Centrafrique - Dialogue Politique : Accord de principe pour un gouvernement d'union

Publié le par Xinhuanet

YAOUNDE, 14 décembre (Xinhua) -- Le dialogue politique inclusif qui se déroule en ce moment en Centrafrique a abouti à un  compromis qui consiste à mettre en place un gouvernement d'union  nationale, a rapporté dimanche la radio nationale camerounaise.  

     Les protagonistes de la crise centrafricaine - pouvoir,  opposition, société civile et rébellion - sont revenus à de  meilleurs sentiments. 

     "L'état d'esprit est revenu un peu à l'apaisement et surtout  nous avons dû penser à ce pourquoi nous sommes réunis à Bangui", a expliqué samedi Cyriaque Gonda, ministre centrafricain de la  Communication en chargé du dialogue. 

     La majorité présidentielle a dû faire des concessions que ce  gouvernement de large consensus doit comprendre les représentants  des parties en conflit dans le pays. 
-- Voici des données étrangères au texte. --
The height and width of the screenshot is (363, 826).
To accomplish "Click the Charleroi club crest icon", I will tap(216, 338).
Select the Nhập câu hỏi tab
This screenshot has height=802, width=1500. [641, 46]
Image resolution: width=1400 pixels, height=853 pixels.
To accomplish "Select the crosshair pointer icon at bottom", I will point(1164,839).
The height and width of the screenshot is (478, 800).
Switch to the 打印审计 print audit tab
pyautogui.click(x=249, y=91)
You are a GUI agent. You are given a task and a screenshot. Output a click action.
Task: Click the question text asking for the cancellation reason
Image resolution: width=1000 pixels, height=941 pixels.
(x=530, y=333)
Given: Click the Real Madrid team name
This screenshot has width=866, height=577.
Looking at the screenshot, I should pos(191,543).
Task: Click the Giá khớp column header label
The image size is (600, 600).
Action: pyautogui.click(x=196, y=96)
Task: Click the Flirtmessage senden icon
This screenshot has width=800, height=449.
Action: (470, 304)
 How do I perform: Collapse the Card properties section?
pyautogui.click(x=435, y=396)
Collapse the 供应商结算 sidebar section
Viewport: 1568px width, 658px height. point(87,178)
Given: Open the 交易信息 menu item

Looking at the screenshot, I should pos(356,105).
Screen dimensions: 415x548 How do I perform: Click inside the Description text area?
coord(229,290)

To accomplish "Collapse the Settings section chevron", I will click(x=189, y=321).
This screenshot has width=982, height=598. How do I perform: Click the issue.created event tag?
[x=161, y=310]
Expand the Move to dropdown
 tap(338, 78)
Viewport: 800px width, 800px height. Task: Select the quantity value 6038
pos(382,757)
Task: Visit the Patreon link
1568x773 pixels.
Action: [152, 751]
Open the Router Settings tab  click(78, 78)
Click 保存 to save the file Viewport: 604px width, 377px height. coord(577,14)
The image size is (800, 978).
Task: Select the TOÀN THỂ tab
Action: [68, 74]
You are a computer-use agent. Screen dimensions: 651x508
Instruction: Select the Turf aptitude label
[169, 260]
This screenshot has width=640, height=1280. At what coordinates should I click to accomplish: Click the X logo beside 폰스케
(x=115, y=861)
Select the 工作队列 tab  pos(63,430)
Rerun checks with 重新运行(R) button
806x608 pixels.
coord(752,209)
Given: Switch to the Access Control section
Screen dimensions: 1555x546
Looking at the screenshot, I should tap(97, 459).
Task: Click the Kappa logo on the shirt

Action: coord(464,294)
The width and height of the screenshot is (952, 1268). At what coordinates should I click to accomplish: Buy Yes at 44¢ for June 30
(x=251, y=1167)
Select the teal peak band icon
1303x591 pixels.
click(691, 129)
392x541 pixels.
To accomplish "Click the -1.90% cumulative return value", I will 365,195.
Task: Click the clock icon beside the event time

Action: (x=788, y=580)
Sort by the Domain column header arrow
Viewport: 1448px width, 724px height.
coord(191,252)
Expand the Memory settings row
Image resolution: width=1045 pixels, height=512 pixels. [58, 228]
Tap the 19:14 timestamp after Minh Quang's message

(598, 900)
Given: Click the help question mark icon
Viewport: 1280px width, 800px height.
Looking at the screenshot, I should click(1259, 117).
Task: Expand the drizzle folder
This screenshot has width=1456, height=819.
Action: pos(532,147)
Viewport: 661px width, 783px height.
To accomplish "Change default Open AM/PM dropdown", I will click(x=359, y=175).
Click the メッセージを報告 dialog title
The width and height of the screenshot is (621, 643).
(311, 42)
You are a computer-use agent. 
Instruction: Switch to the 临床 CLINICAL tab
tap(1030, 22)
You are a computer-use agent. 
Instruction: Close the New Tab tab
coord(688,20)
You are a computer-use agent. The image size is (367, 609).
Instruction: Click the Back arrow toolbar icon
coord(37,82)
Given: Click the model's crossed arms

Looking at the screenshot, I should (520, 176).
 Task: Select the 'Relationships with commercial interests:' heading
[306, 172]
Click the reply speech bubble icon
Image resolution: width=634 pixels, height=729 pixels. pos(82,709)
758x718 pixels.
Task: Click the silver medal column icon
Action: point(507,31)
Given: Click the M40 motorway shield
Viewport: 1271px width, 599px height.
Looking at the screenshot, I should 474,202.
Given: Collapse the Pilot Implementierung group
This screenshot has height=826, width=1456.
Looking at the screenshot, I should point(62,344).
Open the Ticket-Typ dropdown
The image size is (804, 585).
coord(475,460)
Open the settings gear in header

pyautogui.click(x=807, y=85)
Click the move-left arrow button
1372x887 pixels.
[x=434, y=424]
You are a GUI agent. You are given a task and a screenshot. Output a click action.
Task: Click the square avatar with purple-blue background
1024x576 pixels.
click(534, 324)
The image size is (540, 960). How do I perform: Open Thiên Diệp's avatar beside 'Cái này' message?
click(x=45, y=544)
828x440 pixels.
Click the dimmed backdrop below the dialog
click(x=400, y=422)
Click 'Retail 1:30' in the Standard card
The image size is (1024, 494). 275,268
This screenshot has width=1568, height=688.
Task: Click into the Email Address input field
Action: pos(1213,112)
     "Le débat était houleux mais nous avons abouti à des compromis  dynamiques en laissant le soin au président de la république de  définir la configuration de ce gouvernement. Il sera un  gouvernement de la République avant tout et investit des missions  que le chef de l'Etat pourra lui confier", a souligné Job Izima,  coordonnateur principal de la majorité présidentielle. 

     Malgré le compromis, la rébellion souhaitait voir autrement la  configuration de ce gouvernement notamment, la nomination d'un  Premier ministre de consensus. 

     "Nous avons proposé que le dialogue inclusif demande au chef de l'Etat de désigner un Premier ministre de consensus et de mettre  en place un gouvernement de paix", a déclaré Jean Jacques  Demafouth, président de l'Armée populaire pour la restauration de  la démocratie (APRD, rebelle), déçu par ce compromis mais  contraint de se plier à la loi de la majorité. 

     "Nous, les principaux mouvements rebelles, avions signé des  accords de paix et dans ceux-ci, il est dit clairement que les  mouvements signataires doivent participer à la gestion courante du pays ", a-t-il poursuivi. 

     Cependant, selon la radio nationale camerounaise, les  recommandations adoptées au niveau des commissions doivent être  homogénéisées lors de la plénière prévue lundi. 

     Le dialogue politique, démarré le 8 décembre, devrait prendre  fin le 20 décembre. Il est largement soutenu par la communauté  internationale représentée à Bangui par l'envoyé spécial des  Nations Unies, François Fall.